Deep guide · India
Lumpsum calculator — one-time investment growth
Deploy ₹42,00,000 once at 19% a year for 15 years, and this illustration lands near ₹5,70,76,024 — about ₹5,28,76,024 in growth on top of principal. Weigh that against drip-feeding the same capacity through monthly SIPs when you think about timing risk.
A lumpsum puts every rupee to work from day one — strong when you accept today’s entry level and can stay long; harder when you prefer to average in. The math here uses one annual compounding step for clarity; it is not a scheme document.
What follows: your baseline, tenure and principal grids, return sensitivity, and a SIP contrast. Market-linked funds do not promise the assumed rate.
How this lumpsum growth model works
We apply the stated annual return once per year to the running balance — a simple compounding loop that separates principal, accumulated interest, and maturity. Real mutual funds mark to market daily; this model smooths returns into one annual step so you can compare scenarios quickly.
Calculation breakdown
- Principal: ₹42,00,000
- Estimated interest: ₹5,28,76,024
- Estimated maturity: ₹5,70,76,024
Scenario comparison
Different tenures
| Years | Interest | Maturity |
|---|---|---|
| 5 | ₹58,22,685 | ₹1,00,22,685 |
| 10 | ₹1,97,17,672 | ₹2,39,17,672 |
| 15 | ₹5,28,76,024 | ₹5,70,76,024 |
| 20 | ₹13,20,03,579 | ₹13,62,03,579 |
Different principal amounts (±15–25%)
| Scenario | Principal | Interest | Maturity |
|---|---|---|---|
| -25% vs base | ₹31,50,000 | ₹3,96,57,018 | ₹4,28,07,018 |
| -15% vs base | ₹35,70,000 | ₹4,49,44,620 | ₹4,85,14,620 |
| 15% vs base | ₹48,30,000 | ₹6,08,07,428 | ₹6,56,37,428 |
| 25% vs base | ₹52,50,000 | ₹6,60,95,030 | ₹7,13,45,030 |
Different return assumptions (same P and tenure)
| Scenario | Rate | Interest | Maturity |
|---|---|---|---|
| -25% vs base | 14.3% | ₹2,69,84,784 | ₹3,11,84,784 |
| -15% vs base | 16.2% | ₹3,57,33,853 | ₹3,99,33,853 |
| Base rate | 19% | ₹5,28,76,024 | ₹5,70,76,024 |
| 15% vs base | 20% | ₹6,05,09,491 | ₹6,47,09,491 |
| 25% vs base | 20% | ₹6,05,09,491 | ₹6,47,09,491 |
Comparison: lumpsum vs SIP (illustrative)
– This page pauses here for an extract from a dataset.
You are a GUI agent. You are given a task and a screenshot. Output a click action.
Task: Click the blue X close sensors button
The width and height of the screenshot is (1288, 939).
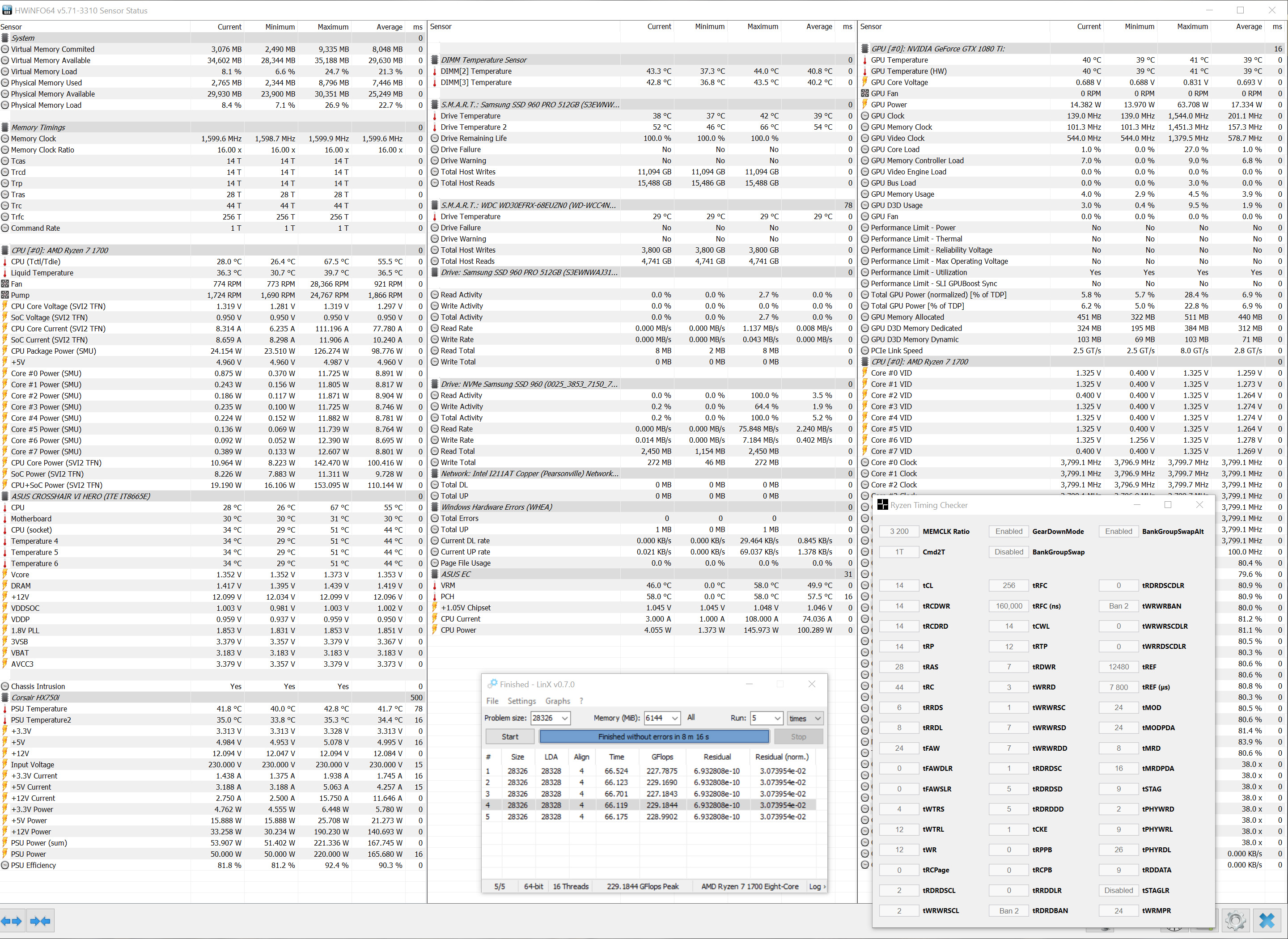click(x=1267, y=921)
For perspective, an illustrative SIP of ₹23,333 per month at 12% for 15 years could land near ₹1,17,73,272 — different risk/return path than a one-time lumpsum; not a recommendation.
Lumpsum vs SIP is not a moral choice — it is a cash-flow and risk trade-off. If you already hold a large corpus, lumpsum deployment may be appropriate; if you are early in your career, SIPs can enforce discipline. Use both calculators on EasyCal to stress-test assumptions.
Frequently asked questions
- What is the future value of ₹42,00,000 at 19% for 15 years?
- Under annual compounding (illustrative), maturity is about ₹5,70,76,024 with interest near ₹5,28,76,024. Actual mutual fund lumpsum returns are not guaranteed.
- Lumpsum vs SIP — which is better?
- Lumpsum deploys capital immediately; SIP spreads entries over time. Risk/return profiles differ — use both calculators for perspective.
- Is this mutual fund lumpsum calculator India specific?
- It uses rupee amounts and common search intent for Indian investors; returns are illustrative, not a fund quote.
- Does this include tax?
- No — capital gains tax rules vary by asset and holding period.
- Can I change the return assumption?
- Yes — rerun with a lower rate for conservative planning.
- Where can I explore more scenarios?
- Use the internal links below for nearby principals, tenures, and rates.
Internal linking — related lumpsum calculator pages
Explore nearby scenarios on EasyCal — each link opens a calculator page with matching inputs (programmatic SEO).
- Lumpsum — 43 lakh · 15 years @ 19%
- Lumpsum — 44 lakh · 15 years @ 19%
- Lumpsum — 47 lakh · 15 years @ 19%
- Lumpsum — 52 lakh · 15 years @ 19%
- Lumpsum — 41 lakh · 15 years @ 19%
- Lumpsum — 40 lakh · 15 years @ 19%
- Lumpsum — 37 lakh · 15 years @ 19%
- Lumpsum — 57 lakh · 15 years @ 19%
- Lumpsum — 32 lakh · 15 years @ 19%
- Lumpsum — 42 lakh · 17 years @ 19%
Illustrative compounding only — not investment advice.